A rewarding journey towards resource efficiency in Egyptian textiles
The textile industry globally is energy intensive, and Egyptian garment maker Esperanza is no different. But this small firm has adapted its work to save energy, reduce waste, and save money.
Rising energy costs, coupled with the need to lower carbon emissions, prompted the Esperanza to look at how to make its production processes more sustainable. Their work also requires vast quantities of water and uses chemicals that must be carefully applied and disposed of to avoid health and environmental hazards.
ITC’s GTEX/MENATEX programme has designed training and coaching for companies on Resource Efficiency and Circular Production (RECP). The programme helps beneficiaries transition into greener production. As regulators and buyers demand greener processes, companies who meet these expectations have a competitive edge.
In Egypt, the project offered training and coaching tailored to Esperanza’s needs, focused not only on RECP techniques, but also on lean manufacturing to improve production processes and drive down costs. Esperanza’s management boarded this journey. The company completed RECP coaching and implemented a strategy based on a cost–benefit analysis of circular concepts ‘reduce, reuse, recycle’.
While small firms in developing countries often have fewer resources to restructure production, they can show great flexibility in adopting green technologies and business models. This was the experience of Esperanza, which achieved considerable resource and cost savings on energy, water, and waste.
Electrical energy: Good housekeeping measures generated an annual cost saving of $3,800, with savings of 49 megawatt hours/year of energy and 25 tons/year in carbon dioxide (CO2) emissions. By shifting to natural gas vehicles, the company saved up to $3,100 and about 10.6 tons/year of CO2 emissions.
Thermal energy: With the preventive maintenance of its boiler, Esperanza saved an annual $3,200.
In addition, by closely controlling the steam flow through its pipeline system, the company is expected to save costs amounting to $16,000 a year, with savings of 862 megawatt hours/year of energy and 160 tons/year in CO2 emissions.
Water: By implementing wastewater treatment measures, the company now re-uses almost 60% of its washing water in the dye house. Esperanza is expected to save $11,000 of costs with a 16,000 cubic metre reduction in water consumption per year.
Waste: Investment in special machinery to produce drawcords from knitting production waste has tripled the value of yarn waste previously sold in raw form.
The introduction of lean manufacturing enabled Esperanza to identify unused inventory and capital, saving nearly $119,000, optimize space utilization, shorten lead times, and lower production costs.
‘The collaborative process in the project is ideal, the outcomes are everywhere, and we feel that industry needs are really being heard and attended to,' said Esperanza’s executive director Mohamed Magdy.
Fortified by this success, Esperanza is confident of expanding into demanding green markets and of securing trust with buyers. ITC will continue to support companies in their transition to resource efficiency and low-carbon production, preparing them to comply with existing and emerging industry standards and legislation in export markets.

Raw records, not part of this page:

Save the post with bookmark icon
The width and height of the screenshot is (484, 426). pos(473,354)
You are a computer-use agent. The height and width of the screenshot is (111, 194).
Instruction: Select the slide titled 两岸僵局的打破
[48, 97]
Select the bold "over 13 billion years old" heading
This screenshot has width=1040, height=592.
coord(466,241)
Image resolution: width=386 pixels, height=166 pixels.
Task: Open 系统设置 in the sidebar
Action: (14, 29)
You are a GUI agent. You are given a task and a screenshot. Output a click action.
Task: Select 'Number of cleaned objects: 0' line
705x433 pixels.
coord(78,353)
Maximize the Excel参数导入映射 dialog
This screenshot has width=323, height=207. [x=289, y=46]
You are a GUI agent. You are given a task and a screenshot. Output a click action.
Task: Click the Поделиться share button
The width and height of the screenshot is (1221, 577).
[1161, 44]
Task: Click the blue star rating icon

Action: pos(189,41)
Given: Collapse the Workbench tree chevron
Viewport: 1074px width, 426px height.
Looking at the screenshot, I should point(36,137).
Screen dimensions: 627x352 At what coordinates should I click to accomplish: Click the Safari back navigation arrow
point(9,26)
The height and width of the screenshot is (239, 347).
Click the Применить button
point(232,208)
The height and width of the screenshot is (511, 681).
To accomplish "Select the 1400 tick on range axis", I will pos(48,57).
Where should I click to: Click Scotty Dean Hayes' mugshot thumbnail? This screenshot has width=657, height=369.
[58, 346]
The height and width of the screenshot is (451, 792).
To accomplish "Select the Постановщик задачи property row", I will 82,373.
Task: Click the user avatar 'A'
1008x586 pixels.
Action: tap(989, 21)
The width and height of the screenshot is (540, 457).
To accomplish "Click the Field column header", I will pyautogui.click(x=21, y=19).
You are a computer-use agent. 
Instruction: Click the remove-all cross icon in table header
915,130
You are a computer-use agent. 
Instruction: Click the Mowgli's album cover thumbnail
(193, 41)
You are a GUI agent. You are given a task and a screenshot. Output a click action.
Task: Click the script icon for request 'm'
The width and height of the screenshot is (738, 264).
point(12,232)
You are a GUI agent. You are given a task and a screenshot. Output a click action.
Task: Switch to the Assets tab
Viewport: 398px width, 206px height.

More than 66 companies in the Middle East and Africa have benefited from RECP since 2019. Good progress has been made – including environmental improvements of 49 firms leading to yearly cost and energy savings exceeding $2 million and one million kilowatt hours, respectively. Sustainability, however, remains a continuous journey.
About the programme
The Global Textiles and Clothing Programme (GTEX) and its related work in the Middle East and North Africa (MENATEX) supports small and medium-sized enterprises and business support organizations working in the textile and clothing industry in developing countries to increase their export competitiveness.
The GTEX/MENATEX programme is funded by the State Secretariat for Economic Affairs (SECO) of the Swiss Confederation and the Swedish International Development Cooperation Agency (Sida), focusing on six priority countries (Egypt, Morocco, Jordan, Kyrgyzstan, Tajikistan and Tunisia).